What are some examples of Mendelian autosomal dominant disorders?

Answer 7

Pseudoachondroplasia

Huntington’s disease

Marfan syndrome

Question 8

What are some diseases caused by X-linked disorders?

Answer 8

Colour blindness

Haemophilia A

Duchenne muscular dystrophy

Question 9

What are the characteristics of an X-linked recessive disorder?

Answer 9

• Strong skew towards males being affected.

• Also compatible with an autosomal recessive pattern of inheritance.

Question 10

Define the characteristics of X-linked dominant disorder.

Answer 10

• Only females are affected in generation II.

• Chart is also compatible with autosomal dominant inheritance.

Question 11

State why are there differences in dominant & recessive X-linked and autosomal disorders? What are they?

Answer 11

Due to males having only one X chromosome, the inheritance patterns are different between X-linked and autosomal disorders.

• In X-linked recessive disorders males are much more likely to be affected as they only need to inherit one faulty copy, while females can be carriers.

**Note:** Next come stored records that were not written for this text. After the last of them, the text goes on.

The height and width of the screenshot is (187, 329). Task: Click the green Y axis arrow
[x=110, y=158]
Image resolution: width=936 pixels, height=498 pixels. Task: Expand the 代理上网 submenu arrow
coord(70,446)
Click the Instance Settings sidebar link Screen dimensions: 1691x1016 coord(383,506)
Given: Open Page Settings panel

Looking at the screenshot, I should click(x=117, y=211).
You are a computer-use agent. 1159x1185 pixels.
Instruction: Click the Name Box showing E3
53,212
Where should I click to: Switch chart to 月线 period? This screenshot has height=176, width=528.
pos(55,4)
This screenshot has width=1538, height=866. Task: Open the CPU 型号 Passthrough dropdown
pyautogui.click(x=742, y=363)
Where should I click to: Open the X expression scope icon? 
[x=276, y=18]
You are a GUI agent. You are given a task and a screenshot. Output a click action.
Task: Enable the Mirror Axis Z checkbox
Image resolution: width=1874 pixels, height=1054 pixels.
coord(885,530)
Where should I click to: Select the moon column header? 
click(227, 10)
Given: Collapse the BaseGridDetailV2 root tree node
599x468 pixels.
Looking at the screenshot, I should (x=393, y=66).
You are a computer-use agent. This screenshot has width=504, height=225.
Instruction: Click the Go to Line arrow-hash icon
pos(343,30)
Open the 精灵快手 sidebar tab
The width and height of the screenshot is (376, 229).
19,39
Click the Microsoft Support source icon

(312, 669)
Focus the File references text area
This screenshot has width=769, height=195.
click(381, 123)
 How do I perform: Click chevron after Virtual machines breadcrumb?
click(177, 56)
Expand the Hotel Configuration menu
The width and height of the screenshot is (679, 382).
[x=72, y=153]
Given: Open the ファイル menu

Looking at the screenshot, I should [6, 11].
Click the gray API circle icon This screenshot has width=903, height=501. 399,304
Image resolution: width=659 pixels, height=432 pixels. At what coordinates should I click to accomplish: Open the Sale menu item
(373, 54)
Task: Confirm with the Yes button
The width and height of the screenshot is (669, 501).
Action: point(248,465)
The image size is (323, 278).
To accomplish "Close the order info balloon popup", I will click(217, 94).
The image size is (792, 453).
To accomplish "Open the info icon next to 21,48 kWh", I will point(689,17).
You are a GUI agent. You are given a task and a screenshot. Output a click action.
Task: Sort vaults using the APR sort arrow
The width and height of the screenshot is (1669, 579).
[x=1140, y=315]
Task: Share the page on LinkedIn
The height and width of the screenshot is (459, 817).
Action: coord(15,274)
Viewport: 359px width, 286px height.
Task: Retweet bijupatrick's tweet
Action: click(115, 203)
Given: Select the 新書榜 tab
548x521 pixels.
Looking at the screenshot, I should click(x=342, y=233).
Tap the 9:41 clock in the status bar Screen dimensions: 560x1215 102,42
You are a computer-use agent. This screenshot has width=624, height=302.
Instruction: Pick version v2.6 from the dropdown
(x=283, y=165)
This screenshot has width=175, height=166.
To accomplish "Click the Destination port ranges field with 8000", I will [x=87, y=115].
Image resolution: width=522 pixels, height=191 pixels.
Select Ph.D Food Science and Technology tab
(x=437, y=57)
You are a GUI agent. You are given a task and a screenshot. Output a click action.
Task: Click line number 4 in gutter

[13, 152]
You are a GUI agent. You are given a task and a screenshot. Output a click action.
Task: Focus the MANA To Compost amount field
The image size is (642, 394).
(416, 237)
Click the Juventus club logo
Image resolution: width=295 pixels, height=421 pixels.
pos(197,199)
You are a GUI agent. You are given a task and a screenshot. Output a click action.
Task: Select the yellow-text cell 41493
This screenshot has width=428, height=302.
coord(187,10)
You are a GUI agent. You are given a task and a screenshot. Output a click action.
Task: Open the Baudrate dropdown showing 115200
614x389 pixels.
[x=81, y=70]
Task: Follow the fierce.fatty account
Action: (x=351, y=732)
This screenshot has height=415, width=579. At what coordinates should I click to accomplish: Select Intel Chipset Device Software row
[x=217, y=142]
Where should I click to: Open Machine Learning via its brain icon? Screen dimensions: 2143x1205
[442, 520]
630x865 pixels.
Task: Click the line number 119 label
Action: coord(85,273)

• In X-linked dominant disorders, affected males will only transmit the conditions to daughters, but affected females will transmit the condition equally to their sons and daughters.

Question 12

What is the probability of a non-affected sibling in a dominant disorder being a carrier?

Answer 12

0, if they are non-affected and is a dominant disorder it cannot carry the mutant allele.

Question 13

What is the probability of a non-affected sibling in an autosomal recessive disorder being a carrier?

Answer 13

2/3, as they do not have the disorder they must be either AA or Aa.

Question 14

What is the probability of a non-affected female with an affected brother being a carrier in an X-linked recessive disorder? (Assume her brother is the only affected individual of this pedigree).

Answer 14

1/2, mother is an obligate carrier. Daughter has 50% chance of inheriting the mutant X.

Question 15

What is the probability of inheriting the mutant gene from an obligate carrier in an X-linked recessive disorder?

Answer 15

1/2, carrier must be female as X-linked. Chance of passing each chromosome is 50/50.

Question 16

What is the probability of inheriting the mutant gene from an unaffected parent in a dominant disorder?

Answer 16

0, by definition, a non-affected parent cannot carry the mutant allele in a dominant disorder.